- _Challenges_:
1. In the cavern passage, what does the name "CLIP" in "CLIP Crystal" stand for?
2. Copy the cavern passage word for word from "The cavern walls" to "surface be revealed!".
3. The cavern passage spells out what the letters of "CLIP" stand for. List each word of that expansion.

++++ Source extract ++++

The cavern walls are covered in thousands of luminous stone tablets, each displaying a perfectly preserved image. But there's a problem the original captions that accompanied these images have eroded away over millennia. According to an ancient inscription at the gallery's entrance, these captioned images form a map but only when their descriptions are correctly restored will the path to the surface be revealed!
Bruno has found a mysterious artifact: the CLIP Crystal (Cross-modal Language-Image Portal), which the Petroglyph Keepers used to bridge vision and language. But the crystal is dormant. To reactivate it, Bruno must teach it to understand the relationship between images and their descriptions by training it on the few partially intact tablets that remain.
Your mission: Help Bruno build a Transformer-based captioning system that can generate descriptions for the unlabeled stone tablets, ultimately revealing the map that will guide him back to Providence!

++++ Given entries ++++

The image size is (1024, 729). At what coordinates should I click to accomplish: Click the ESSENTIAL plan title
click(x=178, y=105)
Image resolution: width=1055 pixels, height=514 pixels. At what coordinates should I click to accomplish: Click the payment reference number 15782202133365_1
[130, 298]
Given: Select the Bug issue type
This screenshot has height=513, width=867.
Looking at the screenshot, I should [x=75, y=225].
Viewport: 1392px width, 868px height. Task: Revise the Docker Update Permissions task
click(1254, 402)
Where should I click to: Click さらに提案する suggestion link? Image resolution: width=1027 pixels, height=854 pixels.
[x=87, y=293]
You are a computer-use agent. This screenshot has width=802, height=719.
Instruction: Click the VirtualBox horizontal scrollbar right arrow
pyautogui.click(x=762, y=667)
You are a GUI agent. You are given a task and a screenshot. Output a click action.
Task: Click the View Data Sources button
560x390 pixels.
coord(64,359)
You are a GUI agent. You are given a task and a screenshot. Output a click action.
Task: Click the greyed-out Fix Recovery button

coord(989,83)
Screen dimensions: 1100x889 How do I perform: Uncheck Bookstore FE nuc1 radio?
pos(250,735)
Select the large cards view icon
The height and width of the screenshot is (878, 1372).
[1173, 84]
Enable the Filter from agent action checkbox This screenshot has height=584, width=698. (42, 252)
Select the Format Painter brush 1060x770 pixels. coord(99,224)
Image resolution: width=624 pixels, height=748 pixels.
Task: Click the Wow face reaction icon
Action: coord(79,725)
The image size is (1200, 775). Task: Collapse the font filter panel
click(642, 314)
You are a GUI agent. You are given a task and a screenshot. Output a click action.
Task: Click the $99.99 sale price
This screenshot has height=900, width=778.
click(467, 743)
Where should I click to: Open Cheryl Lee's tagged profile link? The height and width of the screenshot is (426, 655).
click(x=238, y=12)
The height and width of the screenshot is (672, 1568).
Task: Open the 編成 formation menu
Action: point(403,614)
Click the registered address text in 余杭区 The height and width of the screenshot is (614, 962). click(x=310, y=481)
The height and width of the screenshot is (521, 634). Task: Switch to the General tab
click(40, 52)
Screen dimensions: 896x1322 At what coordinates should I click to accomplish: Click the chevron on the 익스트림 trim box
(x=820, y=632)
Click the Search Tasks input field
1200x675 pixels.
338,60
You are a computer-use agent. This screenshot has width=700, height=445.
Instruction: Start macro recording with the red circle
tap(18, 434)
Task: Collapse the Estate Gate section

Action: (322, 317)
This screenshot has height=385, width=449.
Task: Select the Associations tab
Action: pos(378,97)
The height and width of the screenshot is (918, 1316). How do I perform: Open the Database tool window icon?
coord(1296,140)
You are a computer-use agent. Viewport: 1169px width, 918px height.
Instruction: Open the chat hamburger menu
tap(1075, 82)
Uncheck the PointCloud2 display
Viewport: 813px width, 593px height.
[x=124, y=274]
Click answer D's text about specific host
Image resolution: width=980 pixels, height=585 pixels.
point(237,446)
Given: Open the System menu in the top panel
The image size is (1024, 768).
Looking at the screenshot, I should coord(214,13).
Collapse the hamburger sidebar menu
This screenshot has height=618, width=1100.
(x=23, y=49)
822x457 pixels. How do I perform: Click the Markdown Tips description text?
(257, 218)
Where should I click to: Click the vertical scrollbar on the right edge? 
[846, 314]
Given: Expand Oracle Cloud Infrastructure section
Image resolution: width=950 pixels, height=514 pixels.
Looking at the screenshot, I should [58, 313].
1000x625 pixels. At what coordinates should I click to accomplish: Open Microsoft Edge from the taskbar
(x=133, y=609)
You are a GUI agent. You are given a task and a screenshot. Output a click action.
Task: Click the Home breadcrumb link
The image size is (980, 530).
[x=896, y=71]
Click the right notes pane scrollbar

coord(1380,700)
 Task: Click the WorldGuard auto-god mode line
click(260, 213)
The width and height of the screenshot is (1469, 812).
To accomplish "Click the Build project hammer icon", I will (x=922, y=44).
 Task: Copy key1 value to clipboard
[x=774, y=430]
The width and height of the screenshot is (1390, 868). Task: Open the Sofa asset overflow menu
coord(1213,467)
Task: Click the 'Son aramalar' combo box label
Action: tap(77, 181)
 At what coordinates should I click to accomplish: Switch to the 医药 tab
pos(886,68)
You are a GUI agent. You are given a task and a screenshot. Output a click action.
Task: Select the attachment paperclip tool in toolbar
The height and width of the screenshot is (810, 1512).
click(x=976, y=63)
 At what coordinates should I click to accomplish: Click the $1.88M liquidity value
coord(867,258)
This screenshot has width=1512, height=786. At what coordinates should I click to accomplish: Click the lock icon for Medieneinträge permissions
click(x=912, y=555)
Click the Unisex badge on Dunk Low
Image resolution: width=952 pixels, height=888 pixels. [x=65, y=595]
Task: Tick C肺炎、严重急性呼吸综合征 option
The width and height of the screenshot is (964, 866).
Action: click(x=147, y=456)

++++

- _Responses for each task_:
1. Cross-modal Language-Image Portal

2.
The cavern walls are covered in thousands of luminous stone tablets, each displaying a perfectly preserved image. But there's a problem the original captions that accompanied these images have eroded away over millennia. According to an ancient inscription at the gallery's entrance, these captioned images form a map but only when their descriptions are correctly restored will the path to the surface be revealed!

3. Cross-modal, Language, Image, Portal